Danny witnesses this and flees home. Shawn finds out about the debacle and asks Jimmy to talk to Michael and make sure he keeps what he saw to himself. He also orders his son Danny to stay put. Danny being Danny heads over to Michael’s house instead and is set to shoot dead his childhood friend. Instead Jimmy kills Danny before he can kill his son.

Shawn doesn’t take the news well. He assures Jimmy that he is going to go after Michael with everything he has and once Michael is dead, only then will he allow Jimmy to die. Jimmy tells Shawn that this is a very bad idea but Shawn won’t listen and so Jimmy’s gotta do what he’s gotta do to help his son, who hasn’t talked to him in years, stay alive through the course of a very long and cold December New York City night.

This is pretty typical for Neeson’s recent action movies; lone wolf killer sort on the downward swing, protecting family, killing anyone and everyone who threatens said family even if they’re wearing a badge. Neeson has this kind of character down pat and even though he could play it in his sleep gives it a professional effort.

Collet-Serra has collaborated with Neeson on some of his better films, Unknown and Non-Stop, of his action era. This is a slickly produced and photographed action piece, with Collet-Serra using the lurid neon and dimly lit bars and pubs of New York as an expressive backdrop. Although Shawn is rich, his home is the residence of essentially a blue collar guy, the background from whence Shawn sprang. Jimmy’s apartment is the home of a drunk, the last place on earth anyone would want to live but Jimmy looks at home there. Details like that can elevate a mediocre film into a good one.

The story won’t set the world on fire; we’ve seen this sort of thing before but Collet-Serra does it as well as it can be done, at least thus far. There are some peripheral characters, chief among which is Andrew Price, a methodical and fastidious hit man played by rapper Common and done surprisingly well – he’s impressive in this brief role and shows the chops it takes to become a big time leading man which hopefully we’ll soon see him become.

I have to admit, I’m an Ed Harris fan. He’s one of those actors who seems to never phone in a performance, always giving a terrific performance no matter what the role or how good the movie it’s in. He elevates every movie he appears in and he’s no different here. Shawn clearly loves Jimmy as a brother but is heartbroken over the death of his boy, driven to unspeakable rage that will mean the obliteration of his friend and his family. There’s a Shakespearean component to the role in many ways.

Run All Night is like many March movies in that it isn’t going to win any awards and is not likely to break box office records. It’s not going to wow many critics nor is it going to inspire legions of devoted fans. What it will do is provide consistent, solid entertainment for those who love action movies and Liam Neeson’s version of them in particular. Chances are you’ll get exactly what you expect you’ll get when you buy your ticket and you really can’t ask any more from a movie than that.
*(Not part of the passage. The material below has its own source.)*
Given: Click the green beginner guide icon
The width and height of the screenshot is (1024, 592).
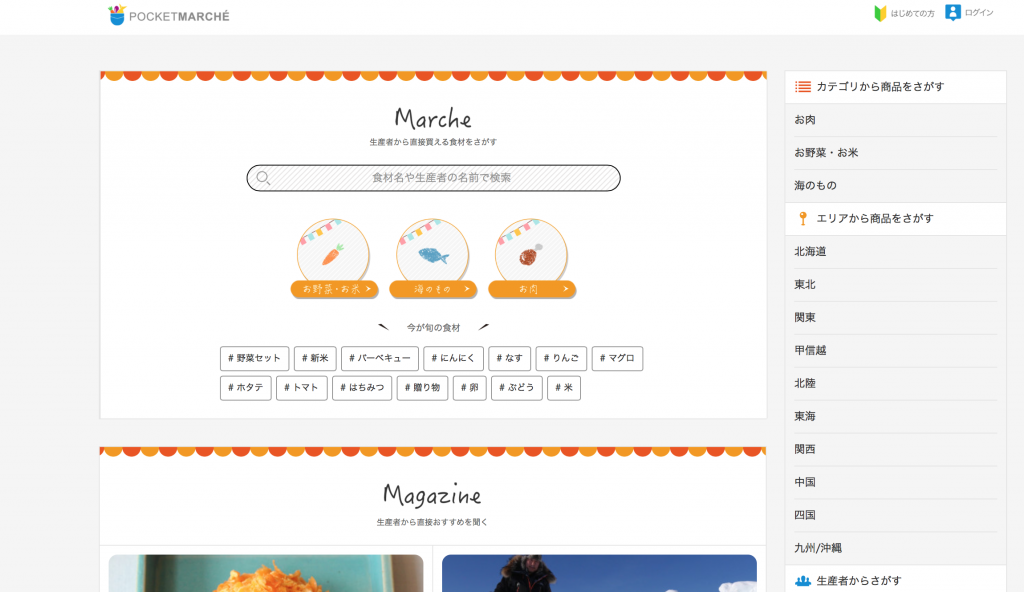Looking at the screenshot, I should 880,13.
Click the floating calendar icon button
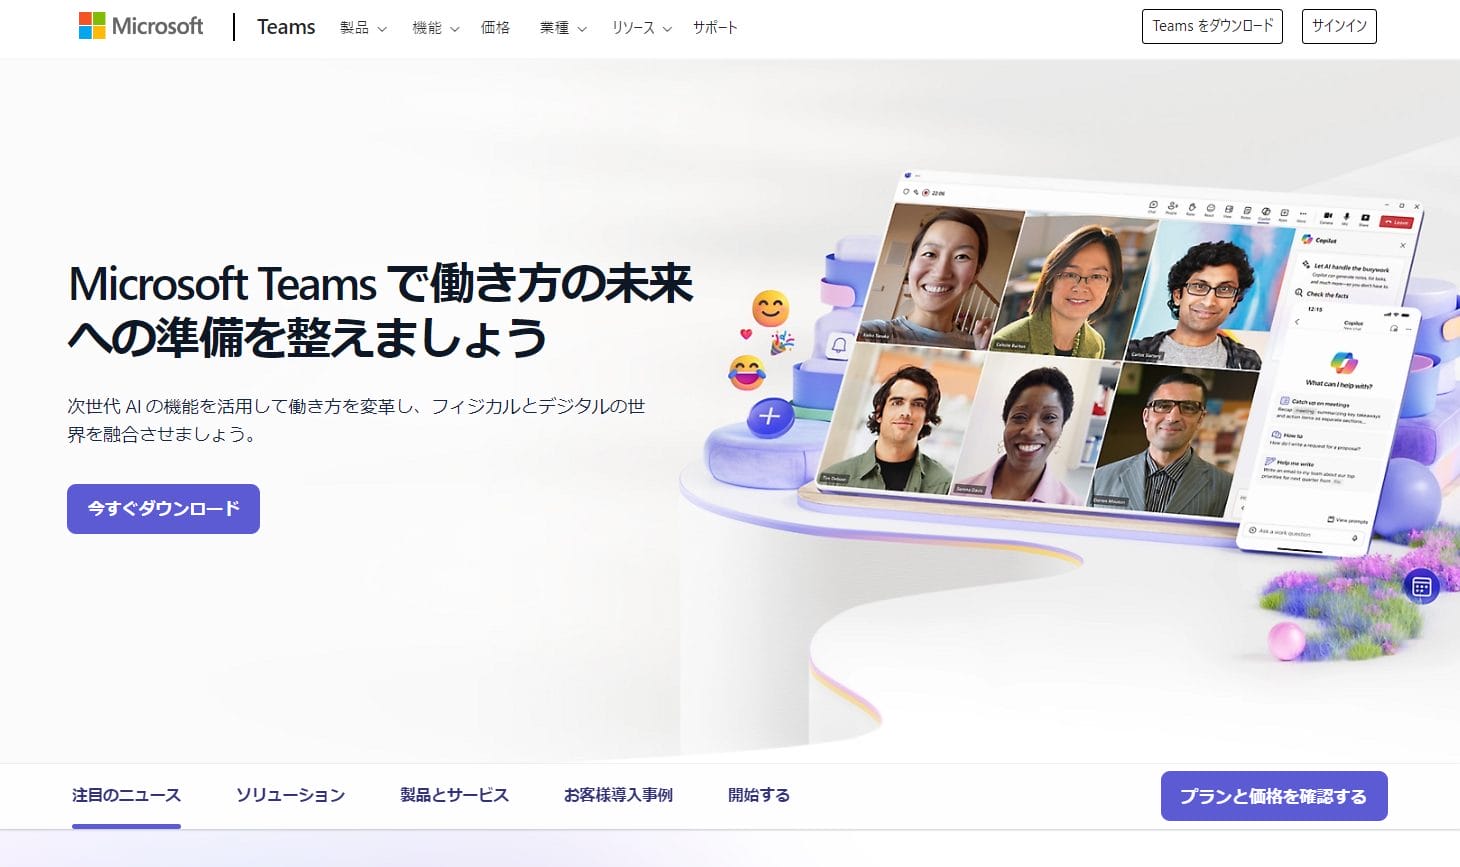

REASONS TO GO: Nobody does the hangdog action hero better than Neeson. Harris always lends credibility to any production he’s in.
REASONS TO STAY: Plays to Irish stereotypes. Somewhat predictable.
FAMILY VALUES: Tons o’ violence, plenty of un-charming foul language, some drug use and lots of Irish temperament.
TRIVIAL PURSUIT: The two young men in the film, the sons of Shawn and Jimmy respectively are named Danny and Michael, which are also the names of Liam Neeson’s sons in real life.
CRITICAL MASS: As of 3/27/15: Rotten Tomatoes: 60% positive reviews. Metacritic: 59/100.